Halloumi Tofu Bowls
with Cucumber Tomato Salad & Tahini Amba Dressing
- ½ cup red quinoa
- 1 cucumber
- 1 tomato
- 1 red onion
- 1 lemon
- 1 tbsp mango chutney
- 2 tbsp tahini
- 10 oz Hodo® Organic Firm Tofu
- 1 tbsp za’atar seasoning
- 1 tbsp nutritional yeast
- 4 oz shredded red cabbage
- 4 tbsp (8 tbsp) olive oil*
- *Not included
- For full ingredient list, see Nutrition
- Large nonstick skillet
- Small saucepan with lid
Add the red quinoa, 1 cup (2 cups) water, and a pinch of salt to a small saucepan over high heat.

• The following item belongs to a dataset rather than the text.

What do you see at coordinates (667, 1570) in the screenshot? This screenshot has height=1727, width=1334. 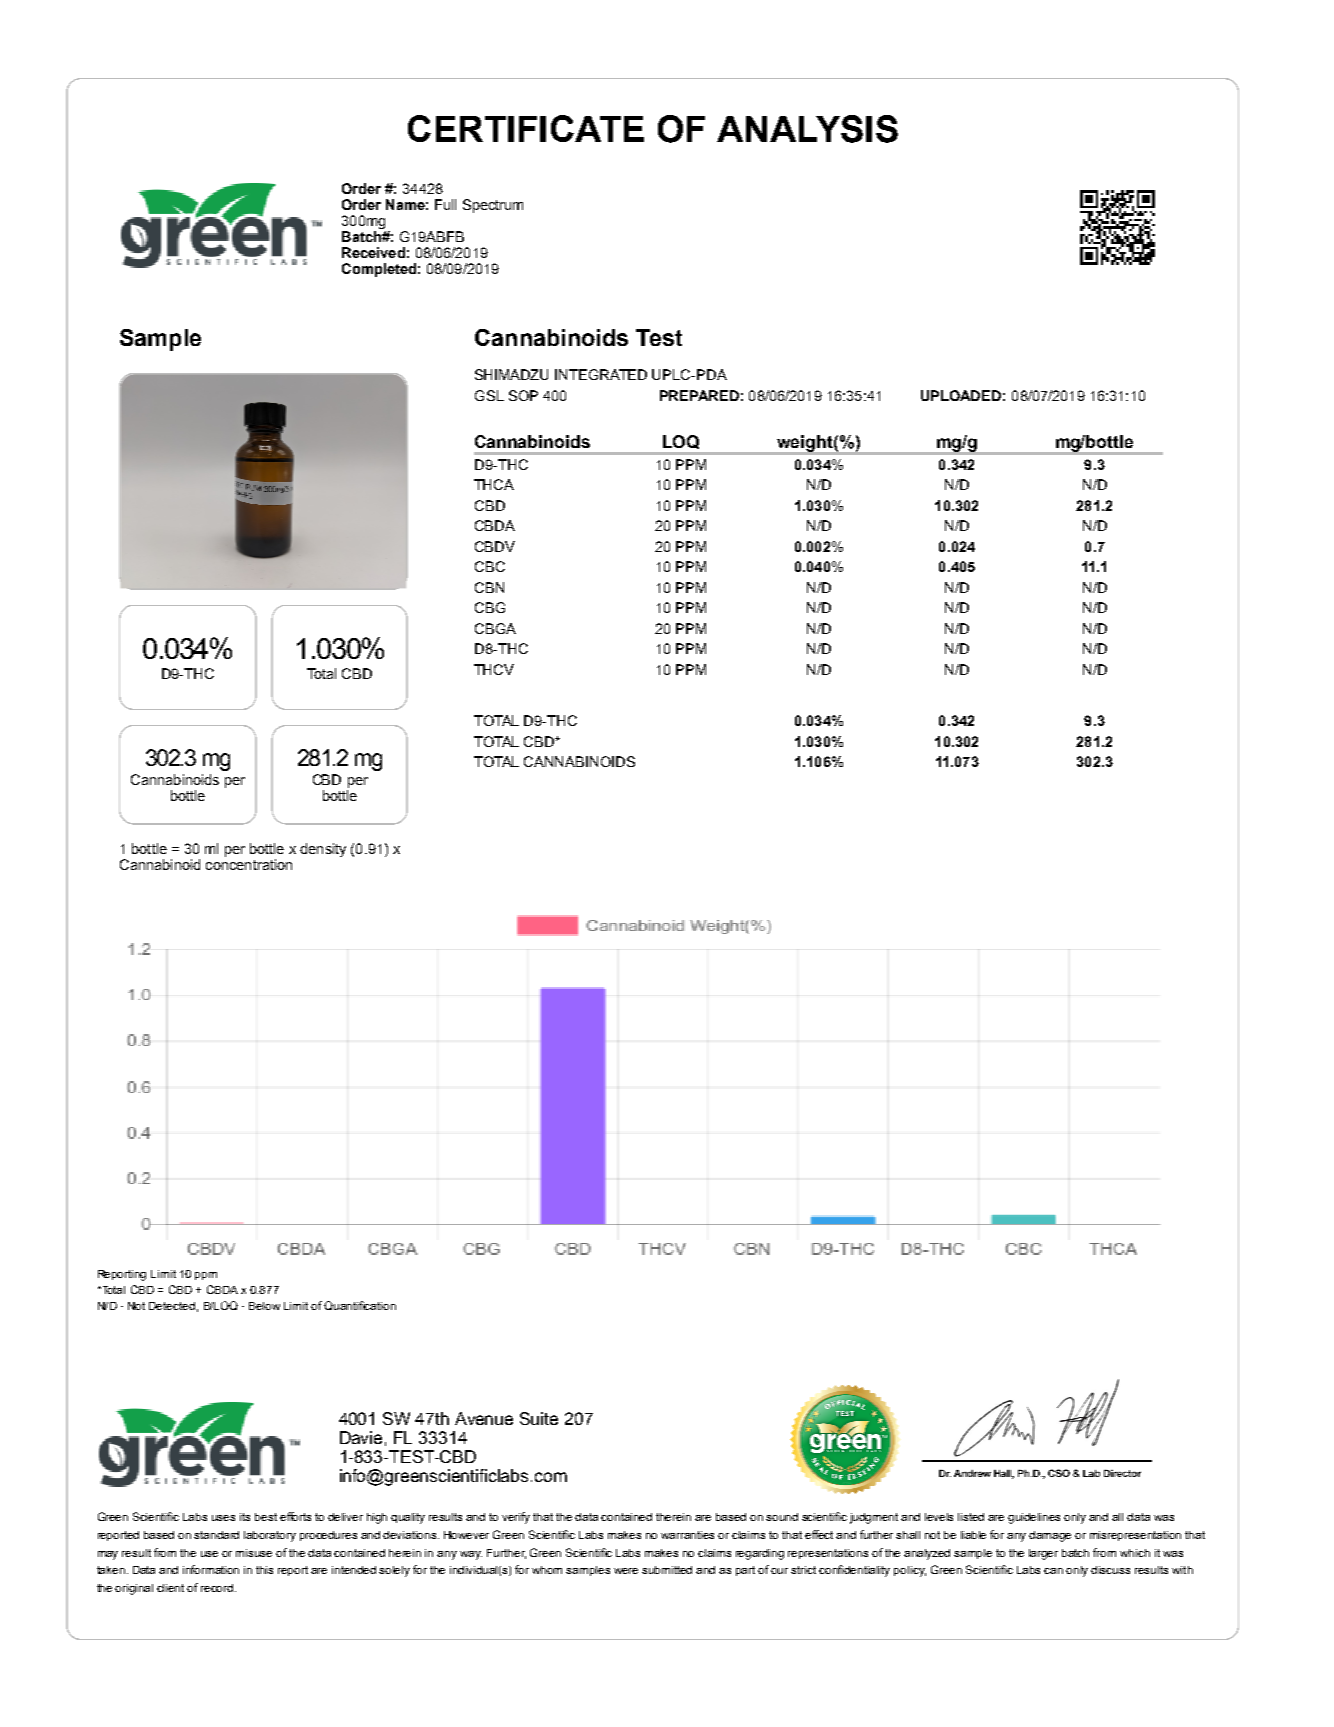 I see `submitted` at bounding box center [667, 1570].
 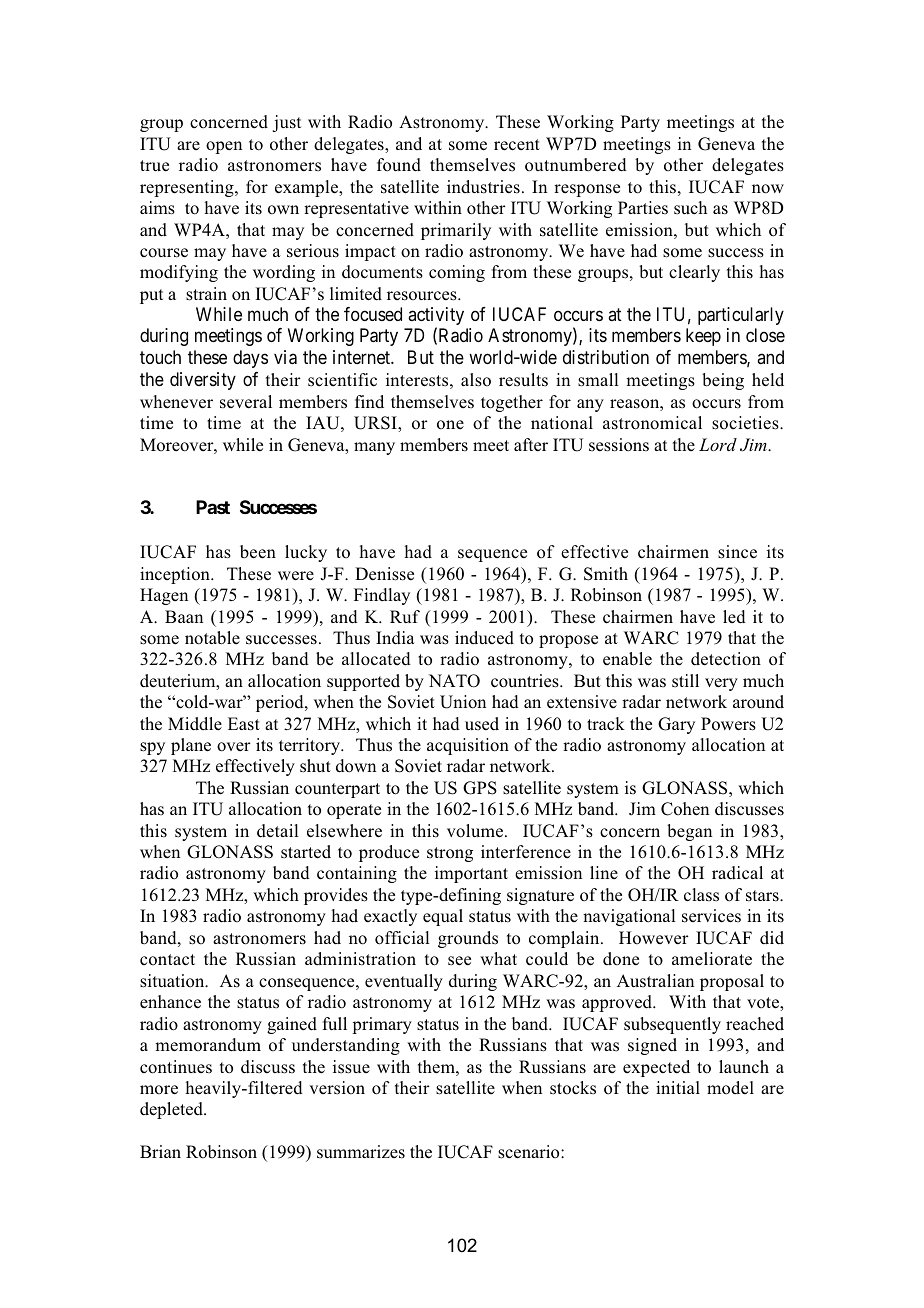 I want to click on Lord, so click(x=718, y=444).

Bring to a boil, reduce heat, cover, and cook until the spirals burst and water is absorbed, 15 to 17 minutes.
Peel the cucumber(s) and halve lengthwise. Remove the seeds with a spoon, and slice. Cut the tomato(es) into wedges. Peel and thinly slice the red onion(s). Halve and juice the lemon(s). Add the sliced cucumber, tomato wedges, as much sliced red onion as you’d like, just half the lemon juice, 2 tbsp (4 tbsp) olive oil, and a pinch of salt to a large bowl. Toss the cucumber tomato salad to combine.
Add the mango chutney, tahini, 1 tbsp (2 tbsp) lemon juice, 1 tbsp (2 tbsp) olive oil, 3 tbsp (6 tbsp) warm water, and a pinch of salt to a medium bowl. Whisk tahini amba dressing until smooth.
Pat the tofu dry with a clean kitchen towel and cut into 1 inch cubes. Heat 1 tbsp (2 tbsp) olive oil in a large nonstick skillet over medium-high heat. Add the cubed tofu and cook until crispy, 4 to 6 minutes. Add the za’atar seasoning, nutritional yeast, and ¼ tsp (½ tsp) salt. Cook the halloumi tofu until fragrant, another 1 to 2 minutes.
Divide the cooked red quinoa between large bowls, and add the cucumber tomato salad and halloumi tofu. Top with red cabbage and drizzle with any remaining lemon juice. Serve with tahini amba dressing for dipping. Dig in!